We know that \[\tan \left( {a + b} \right) = \dfrac{{\tan a + \tan b}}{{1 - \tan a\tan b}}\].
Also, we know that \[\tan \left( {a - b} \right) = \dfrac{{\tan a - \tan b}}{{1 + \tan a\tan b}}\] .
There is difference of two terms in the numerator and sum of two terms in the denominator of \[\left| {\dfrac{{3\cos x - 4\sin x}}{{4\cos x + 3\sin x}}} \right|\].
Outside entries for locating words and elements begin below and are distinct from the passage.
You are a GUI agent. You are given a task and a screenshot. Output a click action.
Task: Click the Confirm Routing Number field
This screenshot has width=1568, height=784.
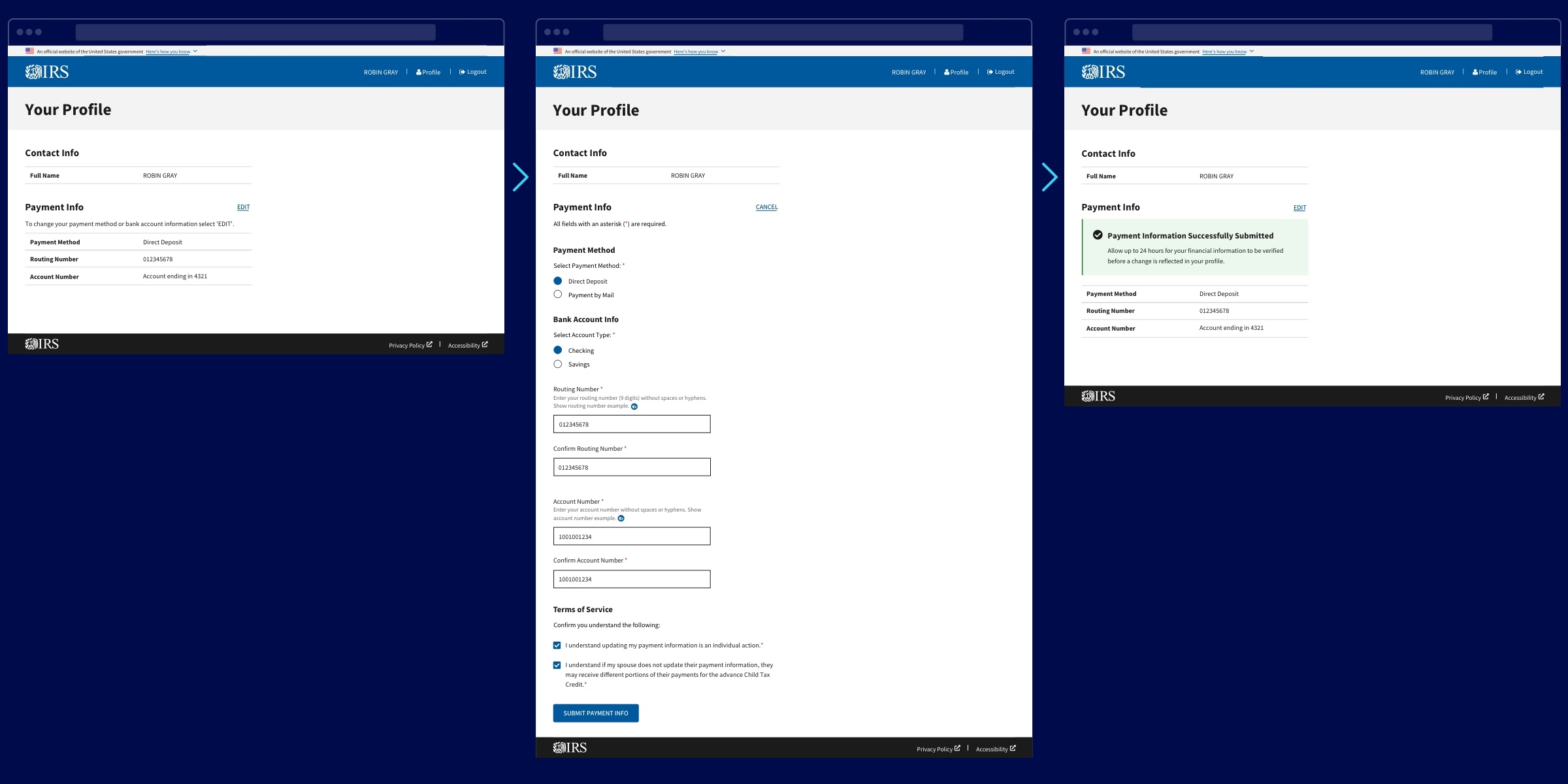(x=631, y=467)
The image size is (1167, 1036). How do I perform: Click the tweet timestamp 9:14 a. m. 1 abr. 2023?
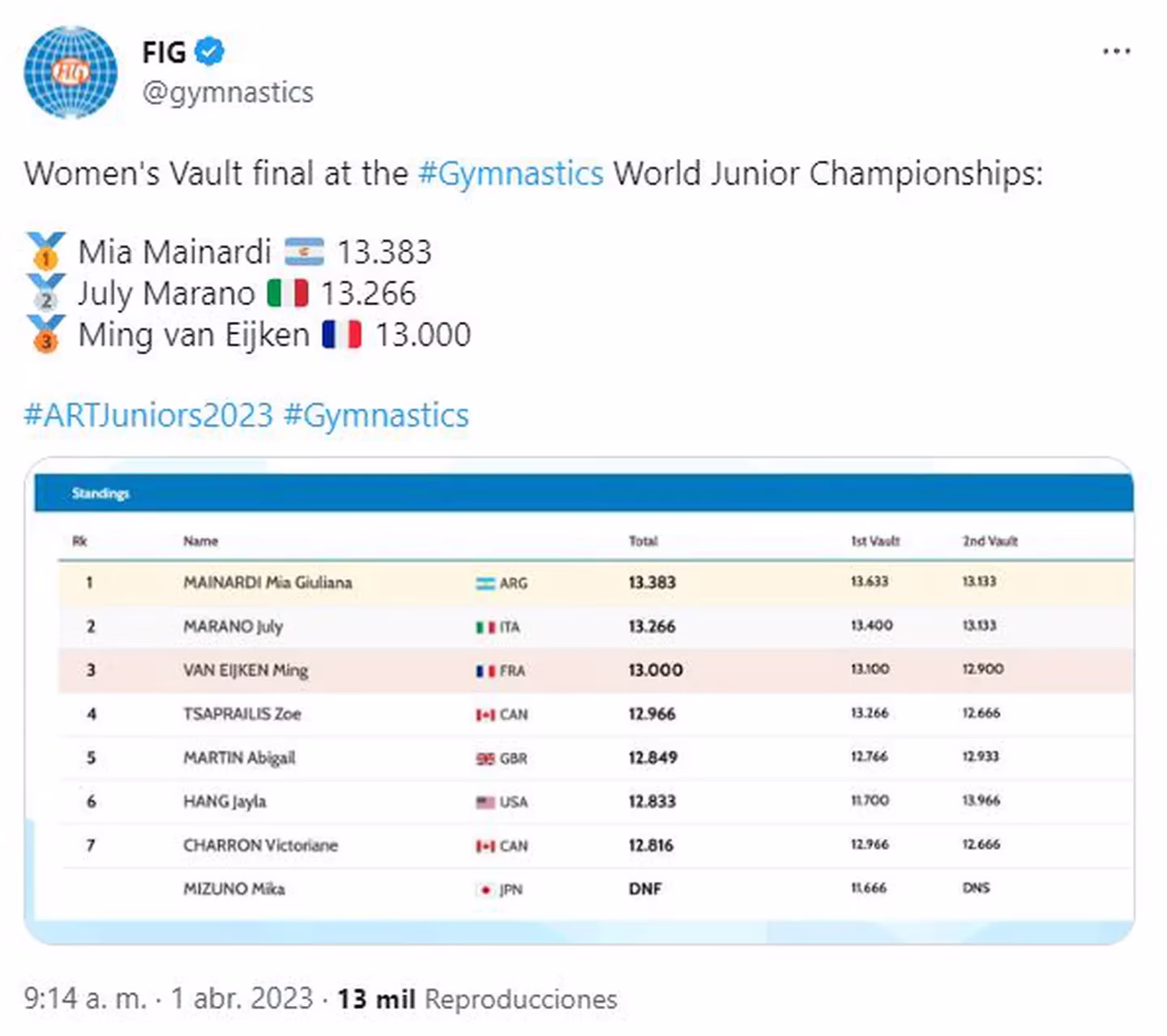tap(168, 999)
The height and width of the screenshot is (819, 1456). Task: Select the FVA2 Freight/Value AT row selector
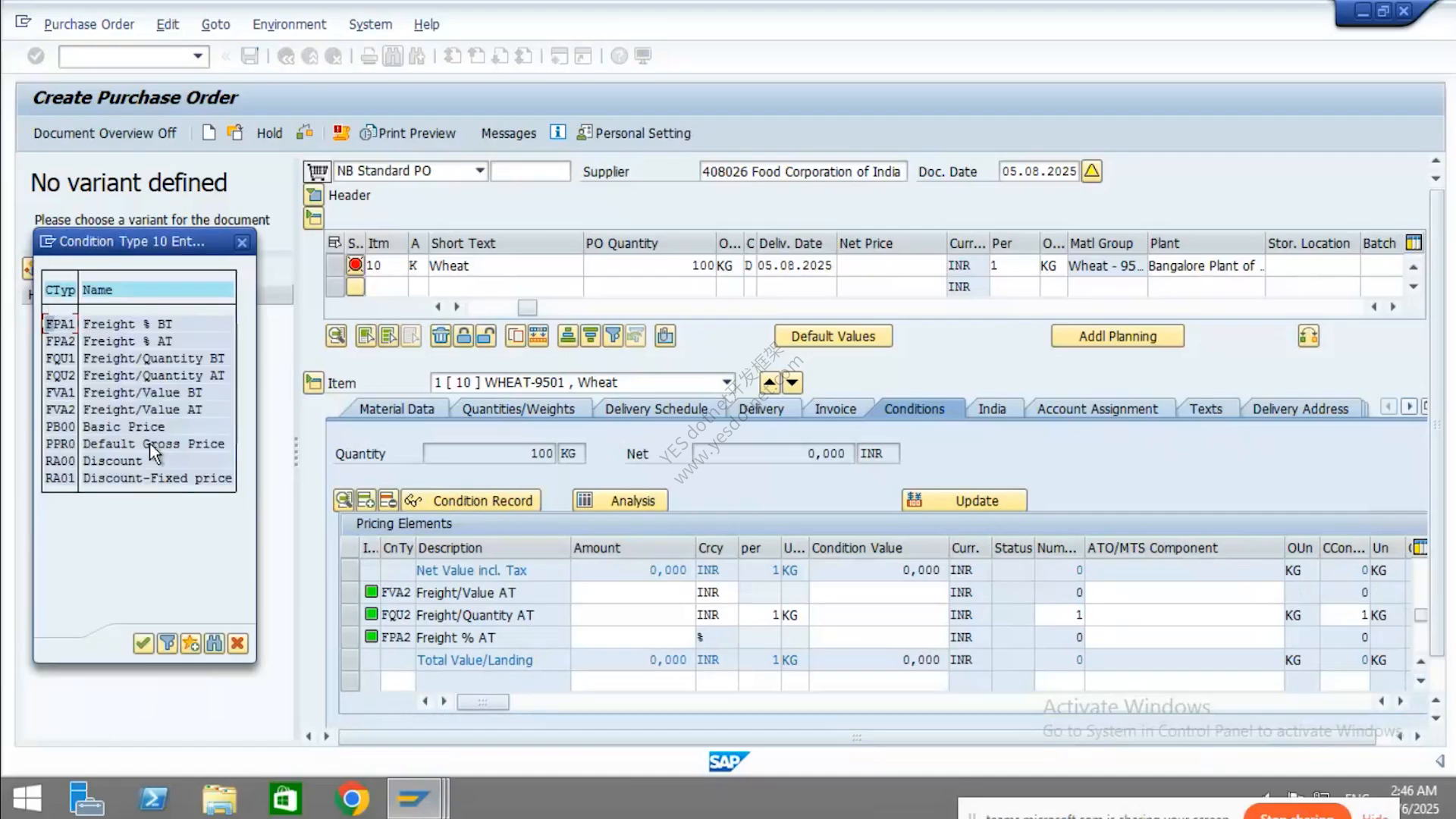[350, 592]
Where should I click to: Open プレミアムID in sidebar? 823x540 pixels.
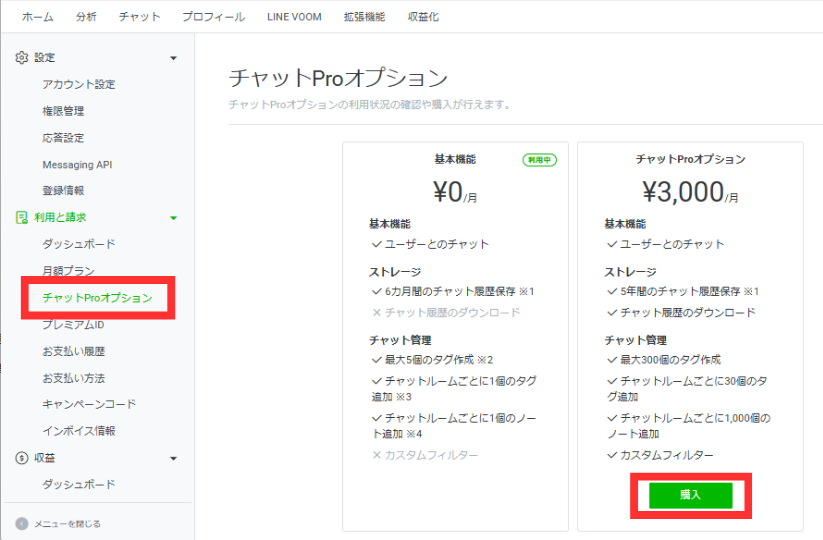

It is similar to \[\dfrac{{\tan a - \tan b}}{{1 + \tan a\tan b}}\].
Hence, let us try to express \[\left| {\dfrac{{3\cos x - 4\sin x}}{{4\cos x + 3\sin x}}} \right|\] as \[\tan \left( {a - b} \right)\] where, \[a - b = \theta \].
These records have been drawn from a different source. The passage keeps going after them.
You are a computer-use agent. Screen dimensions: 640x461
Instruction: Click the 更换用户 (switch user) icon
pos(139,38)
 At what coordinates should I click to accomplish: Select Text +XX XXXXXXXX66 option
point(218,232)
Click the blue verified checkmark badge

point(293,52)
We need to express the denominator in the form of \[1 + \tan a\tan b\].
First, let us divide both the numerator and the denominator by \[4\cos x\].
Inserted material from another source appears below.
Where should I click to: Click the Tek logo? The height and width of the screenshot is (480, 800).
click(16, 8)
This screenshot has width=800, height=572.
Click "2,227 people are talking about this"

Also, we know that \[\tan x = \dfrac{{\sin x}}{{\cos x}}\].
Hence, substitute \[\tan x\] for \[\dfrac{{\sin x}}{{\cos x}}\] in the calculation.
\[\begin{array}{c}{\tan ^{ - 1}}\left| {\dfrac{{\dfrac{{3\cos x - 4\sin x}}{{4\cos x}}}}{{\dfrac{{4\cos x + 3\sin x}}{{4\cos x}}}}} \right| = {\tan ^{ - 1}}\left| {\dfrac{{\dfrac{{3\cos x}}{{4\cos x}} - \dfrac{{4\sin x}}{{4\cos x}}}}{{\dfrac{{4\cos x}}{{4\cos x}} + \dfrac{{3\sin x}}{{4\cos x}}}}} \right|\\ = {\tan ^{ - 1}}\left| {\dfrac{{\dfrac{3}{4} - \tan x}}{{1 + \dfrac{3}{4}\tan x}}} \right|\end{array}\]
Let us assume that \[\tan \phi = \dfrac{3}{4}\].
We also know that \[{\tan ^{ - 1}}\left( {\tan \theta } \right) = \theta \].
As we have to express the dfraction in the form \[\dfrac{{\tan a - \tan b}}{{1 + \tan a\tan b}}\], let us substitute \[\tan \phi \] for \[\dfrac{3}{4}\] and use the property \[{\tan ^{ - 1}}\left( {\tan \theta } \right) = \theta \] to simplify the expression.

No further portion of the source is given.